One example of collective intelligence improving inclusiveness – while also taking an inclusive-by-design approach – is Mozilla’s Common Voice project, which uses an accessible online platform to crowdsource the world’s largest open dataset of diverse voice recordings, spanning different languages, demographic backgrounds and accents.
Ensuring diversity of contributions is not easy. It requires a deliberate effort to involve individuals with rare knowledge, such as members of indigenous cultures or speakers of unusual dialects. But a future internet built around an inclusive innovation ecosystem, products that are inclusive-by-design, and fundamental rights for the individual – rather than a closed system built around surveillance and exploitation – will make it easier for projects like Common Voice to become the norm.

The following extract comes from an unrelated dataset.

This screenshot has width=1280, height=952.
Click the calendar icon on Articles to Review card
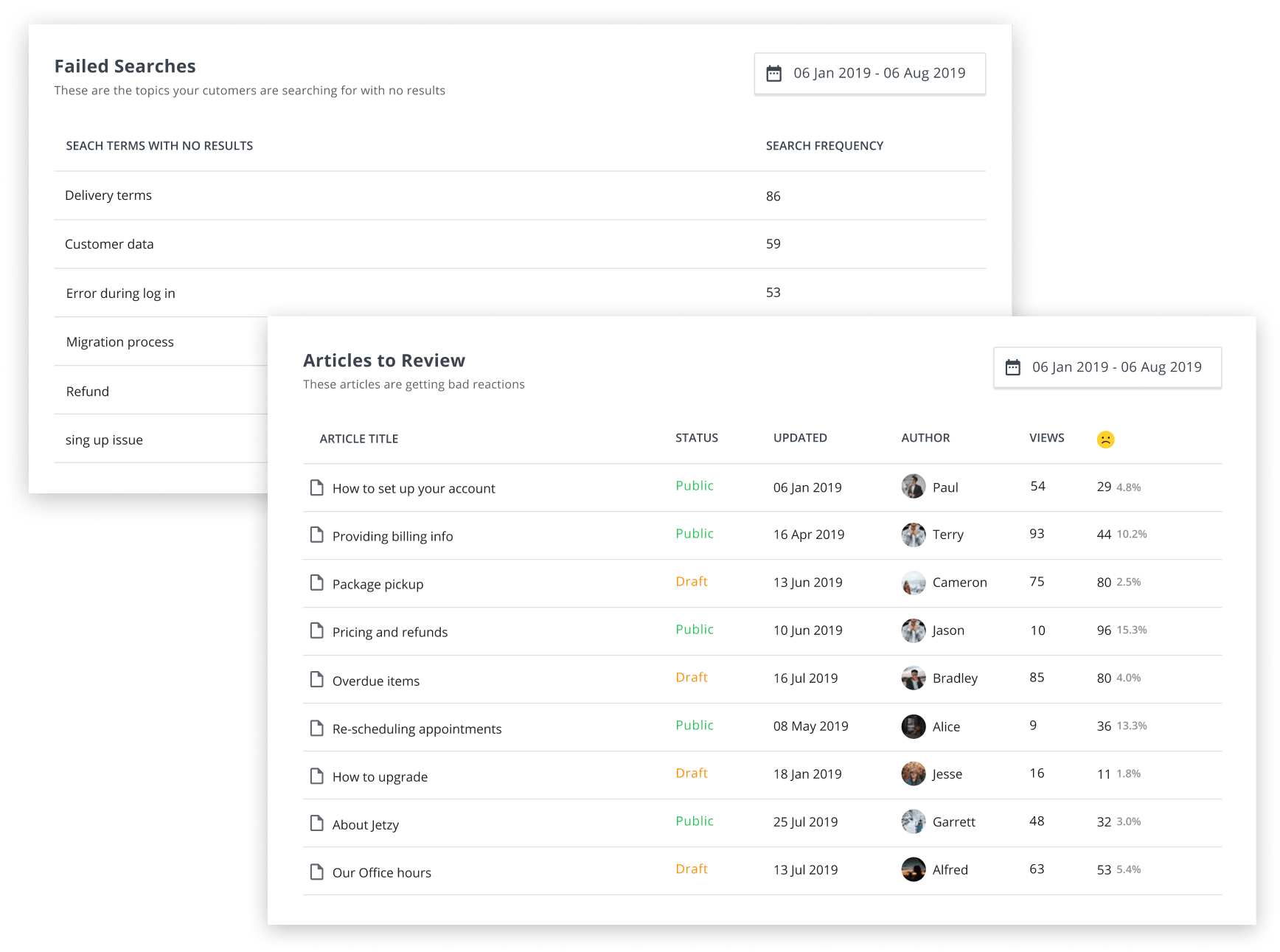click(x=1013, y=366)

The future internet should have the ambition to protect democratic institutions and give political agency to all – but it should also itself be an expression of democratic values. That means designing for more meaningful bottom-up engagement of citizens, addressing asymmetric power relationships in the digital economy and creating spaces for different voices to be heard.
Both national and local governments worldwide are starting to appreciate the opportunities that the internet and collective intelligence offer in terms of helping them to better understand the views of their citizens. Parliaments from Brazil to Taiwan are inviting citizens to contribute to the legislative process, while cities like Brussels and Paris are asking their residents to help prioritise spending through participatory budgeting. The EU is also preparing a Conference on the Future Europe to engage citizens at scale in thinking about the future of the bloc, an effort that could be enhanced and facilitated through CI-based approaches like participatory futures. These types of activities can help engage a greater variety of individuals in political decision-making and redefine the relationships between politicians and the constituents they serve.

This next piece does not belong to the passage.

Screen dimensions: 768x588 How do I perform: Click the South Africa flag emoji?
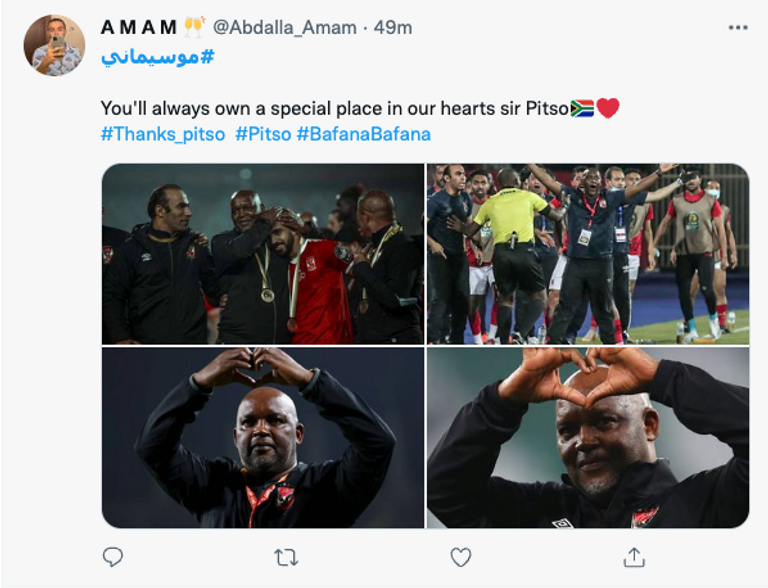[582, 108]
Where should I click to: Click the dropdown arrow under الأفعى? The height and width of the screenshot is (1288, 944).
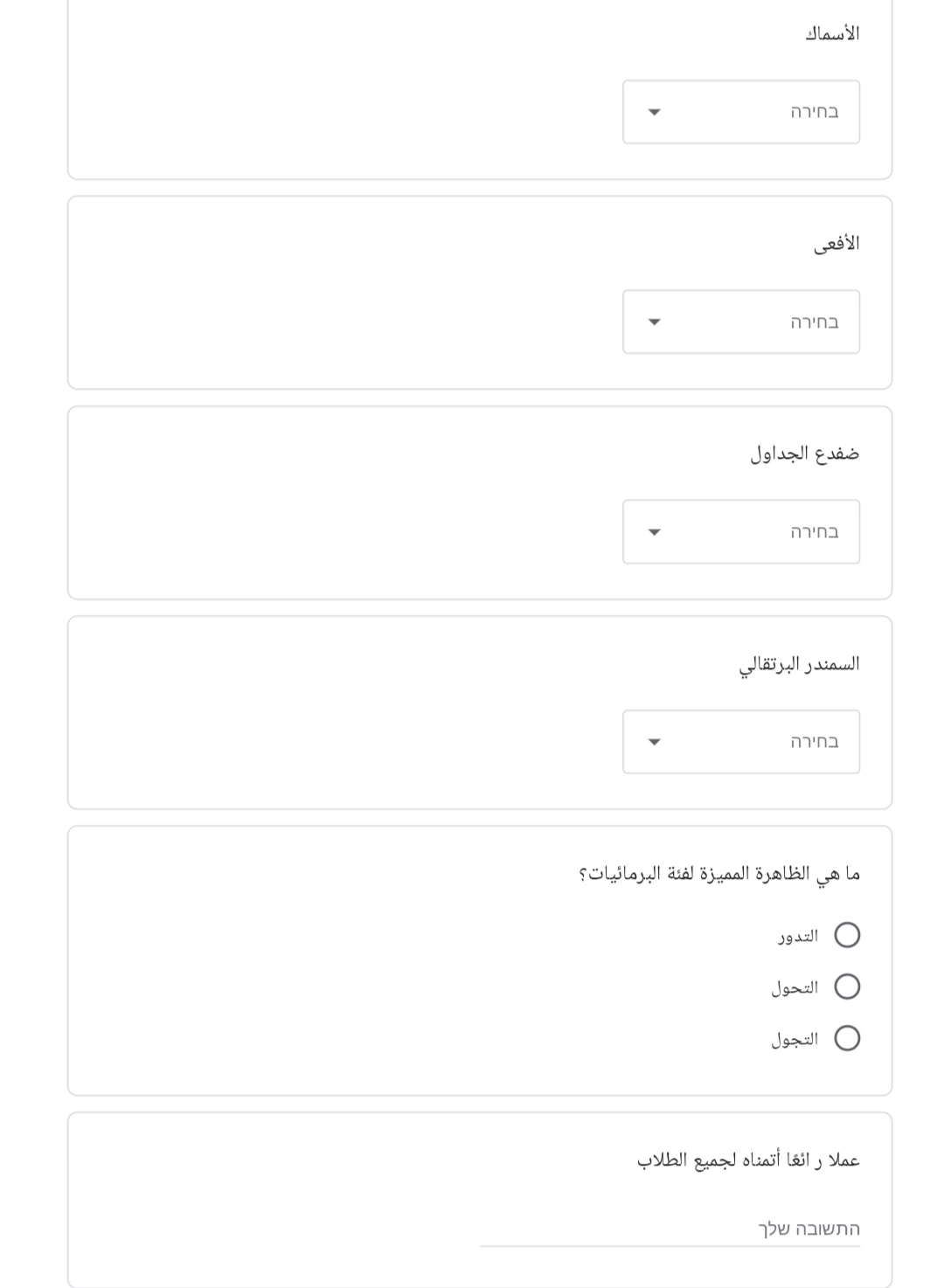click(x=654, y=322)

Unfortunately, some citizen engagement initiatives are still driven by tech-solutionism without a clear market need, rather than the careful design of participation processes that make the most of the collective contributions of citizens. Even when digital democracy projects start out with the best intentions politicians can struggle to make sense of this new source of insight, which risks valuable ideas being overlooked and diminished trust in democratic processes.
There are signs that this is changing. For example, the collective intelligence platform Citizen Lab is trying to optimise the channels of communications and interpretation between citizens and politicians. It has started to apply natural language processing algorithms to help organise and identify themes in the ideas that citizens contribute using its platform, helping public servants to make better use of them. Citizen Lab is used by city administrations in more than 20 countries across Europe and offers a glimpse of how Europe can set an example of democratic collective intelligence enabled by the infrastructure of the internet.
A closely related challenge for the internet today is the continued erosion of trust – trust in the veracity of information, trust between citizens online, and trust in public institutions. The internet of the future will have to find ways of dealing with challenges like digital identities and the safety of our everyday online interactions. But perhaps most importantly, the internet must be able to tackle the problems of information overload and misinformation through systems that optimise for fact-based and balanced exchanges, rather than outrage and division.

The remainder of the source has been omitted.